The world must also develop a circular economy at scale to take care of reuse and recycling needs. For example, electric vehicles, existing gasoline cars, concrete, and steel will need to be recycled much more efficiently.

Another looming issue on the horizon is how to power the growing usage of artificial intelligence. Cui quoted Nvidia’s Jason Huang saying that power is very likely to limit AI’s development, given that by 2050 half of all electricity generated globally will be used to power AI.

“How do you build the AI power?” Cui said.

“Do you use nuclear reactor for the AI computing centre? Or do you build solar plus storage? This remains to be seen. And how do you build a transmission line to get to the AI centre? Depending on which country you are in, the degree of difficulty will be very, very different.”

Ambitious Plans

Cui said developing high-energy-density lithium-ion batteries is key to how much electrification is possible, with current innovations attempting to develop higher performing prototypes using new types of materials to store greater charge.

“The motivation is very simple, but it’s very, very hard,” he said.

“If you could do that, we can go from the bottom, that’s current technology, all the way up to being able to store four times more energy per weight of the batteries.”

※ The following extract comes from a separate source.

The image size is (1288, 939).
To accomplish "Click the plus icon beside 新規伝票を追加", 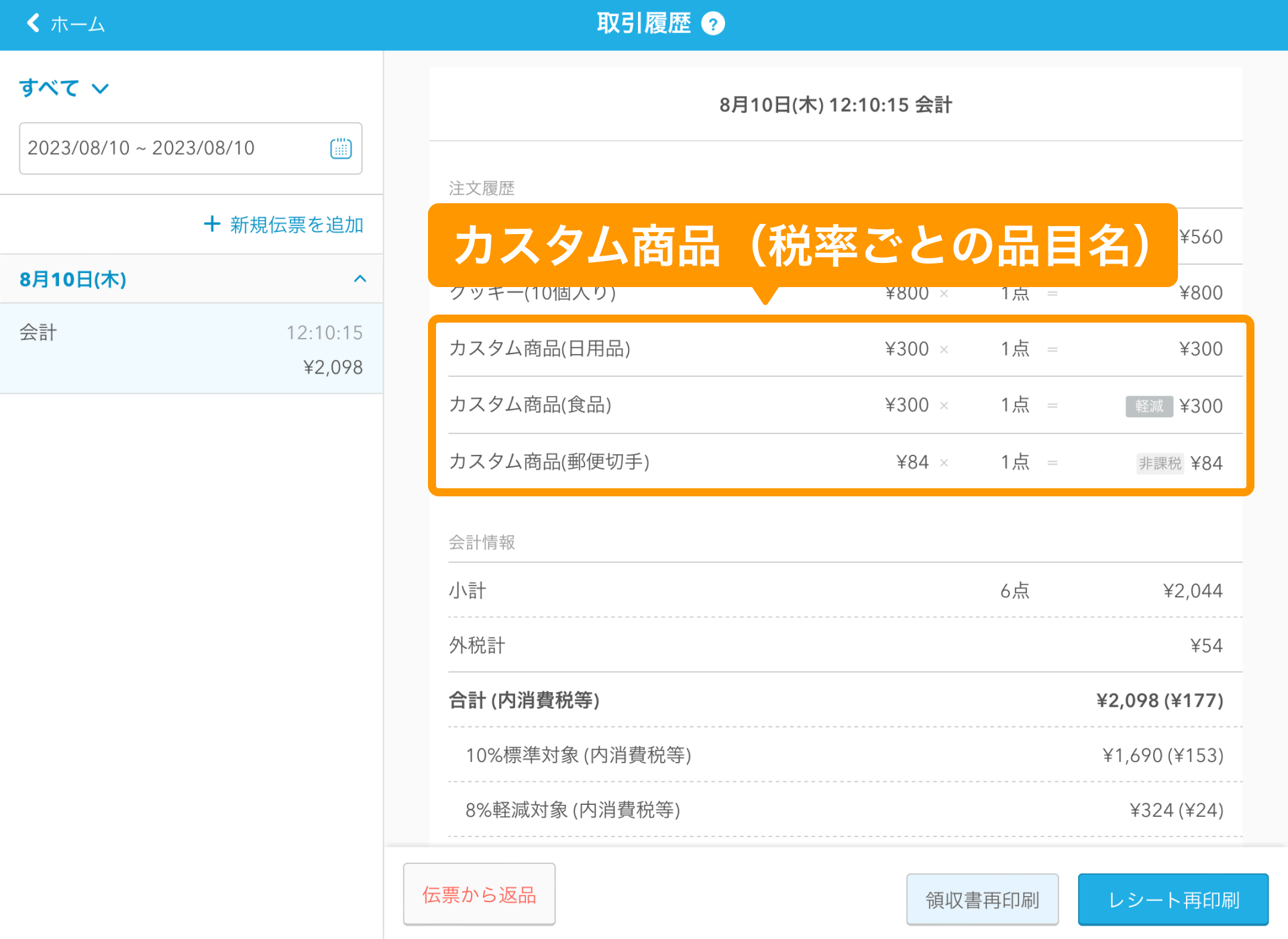I will [211, 224].
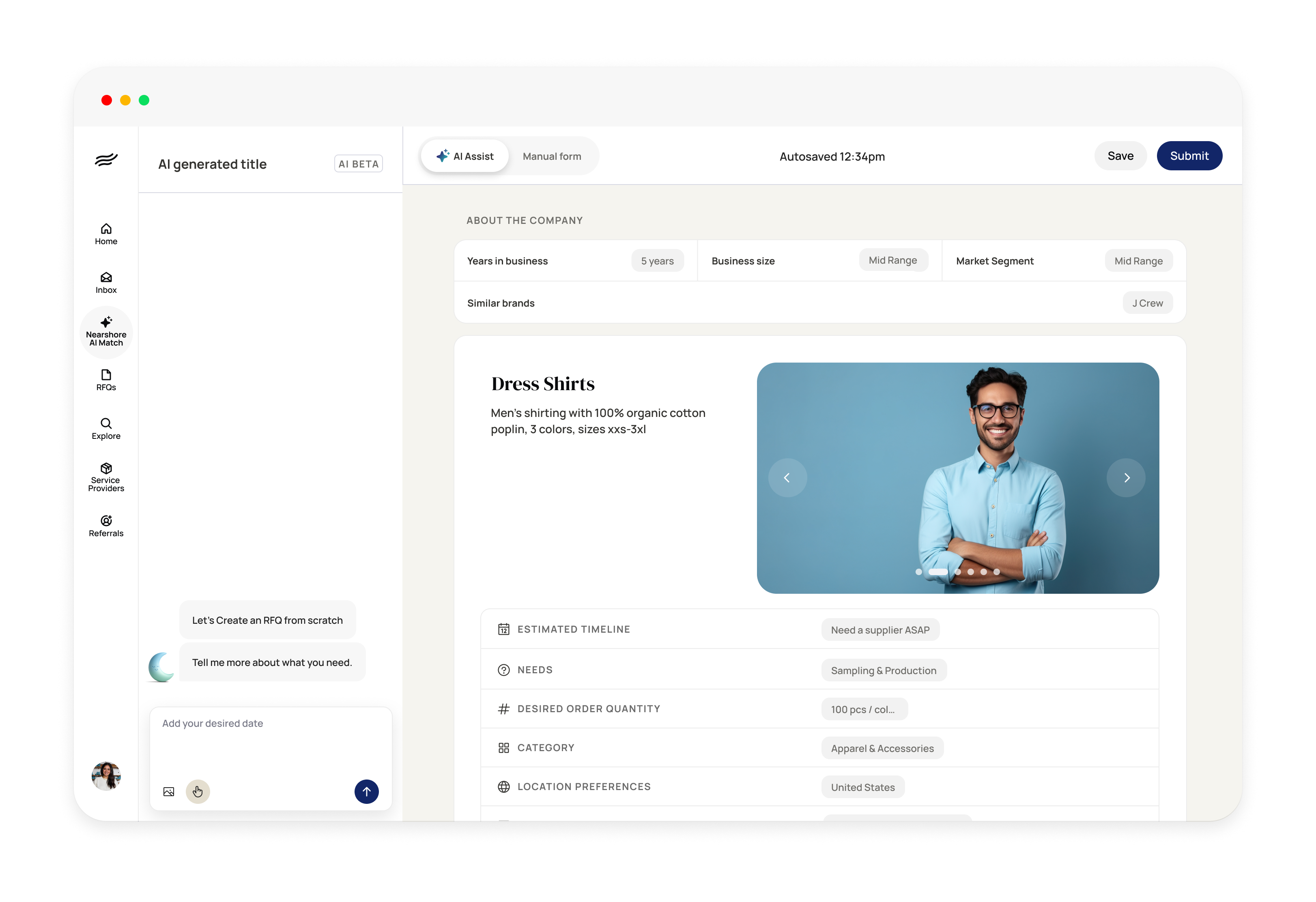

Once this level reaches about 500 watts per hour per kilogram (Wh/kg), all ground transportation could potentially be electrified. If you get to 1000 Wh/kg then domestic flights, of about three hours’ duration, “I think it’s a done deal”, he added.

The second key requirement for decarbonising the entire energy industry is to make long-duration energy storage work, at a low enough cost and a large enough scale.

“The capital cost per kilowatt hour of the battery needs to be lower. We are very far away from that,” Cui said.

“That will be the technology that can give you very safe electricity storage, with a very long lifetime. These batteries could last for 30 years, and the initial cost will be low.”